The adjusted annual difference in FEV1 associated with each year of quartz exposure observed in the present survey (approximately 4 ml/year) was less than that observed in South African gold miners (approximately 9 ml/year)4 31 and British coal miners (approximately 7 ml/year).33 These miners were on average about 15 years older, had higher dust exposures (mean respirable crystalline silica concentrations of approximately 0.3 mg/m3), and had ⩾15 years longer duration of exposure than our subjects. In agreement with previous cross sectional studies33 we did not find evidence that smoking potentiated the effects from quartz exposure, as reported in a Swedish follow up study35 and in South African gold miners,37 nor did we observe any of the other host variables (history of asthma, atopy, wheezing or marital status) to be significant modifiers on the effects from occupational quartz exposure on lung function level.

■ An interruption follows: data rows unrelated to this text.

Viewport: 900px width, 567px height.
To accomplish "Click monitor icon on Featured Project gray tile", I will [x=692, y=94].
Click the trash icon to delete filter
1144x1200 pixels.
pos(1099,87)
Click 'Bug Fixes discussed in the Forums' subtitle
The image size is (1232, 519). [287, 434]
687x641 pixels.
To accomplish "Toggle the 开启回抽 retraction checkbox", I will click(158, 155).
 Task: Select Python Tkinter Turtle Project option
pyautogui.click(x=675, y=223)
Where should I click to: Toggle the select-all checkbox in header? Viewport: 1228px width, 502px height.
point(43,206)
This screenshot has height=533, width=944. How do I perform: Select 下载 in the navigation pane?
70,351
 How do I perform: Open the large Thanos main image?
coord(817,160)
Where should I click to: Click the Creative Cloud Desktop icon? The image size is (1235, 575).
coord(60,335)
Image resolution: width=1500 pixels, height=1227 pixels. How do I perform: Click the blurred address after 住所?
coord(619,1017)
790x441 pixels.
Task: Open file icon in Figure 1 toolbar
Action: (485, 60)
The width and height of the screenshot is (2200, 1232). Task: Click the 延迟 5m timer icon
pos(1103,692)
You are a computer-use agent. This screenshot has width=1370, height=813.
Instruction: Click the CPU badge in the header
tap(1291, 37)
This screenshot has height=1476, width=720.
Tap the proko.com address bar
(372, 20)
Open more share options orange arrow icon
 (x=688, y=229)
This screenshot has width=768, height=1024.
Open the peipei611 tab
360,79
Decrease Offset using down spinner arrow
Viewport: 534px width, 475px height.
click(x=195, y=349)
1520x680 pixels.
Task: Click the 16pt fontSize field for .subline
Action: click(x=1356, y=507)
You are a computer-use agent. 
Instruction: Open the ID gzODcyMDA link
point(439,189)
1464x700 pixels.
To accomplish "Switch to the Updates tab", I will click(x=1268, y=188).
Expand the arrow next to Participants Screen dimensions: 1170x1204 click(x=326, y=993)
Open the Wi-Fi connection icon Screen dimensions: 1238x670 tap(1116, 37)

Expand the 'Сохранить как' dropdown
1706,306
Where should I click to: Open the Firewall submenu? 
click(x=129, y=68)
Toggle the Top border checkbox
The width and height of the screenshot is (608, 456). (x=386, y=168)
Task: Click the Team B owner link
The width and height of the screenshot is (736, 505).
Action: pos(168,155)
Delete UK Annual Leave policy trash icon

In this large cross sectional community survey of men aged 30–46 years with normal chest radiographs an inverse relationship was observed between duration of quartz exposure and spirometric airflow limitation, independent of host characteristics. Despite existing regulations up to 1989 against occupational quartz exposure in Norway, we observed that such exposures are associated with an increased risk of developing chronic obstructive pulmonary disease. In 1989 the threshold limit value for respirable crystalline silica was further reduced to 0.1 mg/m3. Standardised pulmonary function testing should, however, also in the future be part of the medical surveillance of workers exposed to quartz. This should be done prior to employment and at regular intervals thereafter.38 Further studies should be performed to improve the exposure characterisation from quartz in different work processes including rock drillers and to learn about the underlying toxicological mechanisms. Preventive strategies including better public awareness of the hazards and better technology to control silica dust should be taken to give workers better protection from quartz exposure.9
The authors acknowledge the staff at the National Health Screening Service for data collection and making the data file. This survey was supported by grants from the Research Council of Norway and Confederation of Norwegian Business and Industry.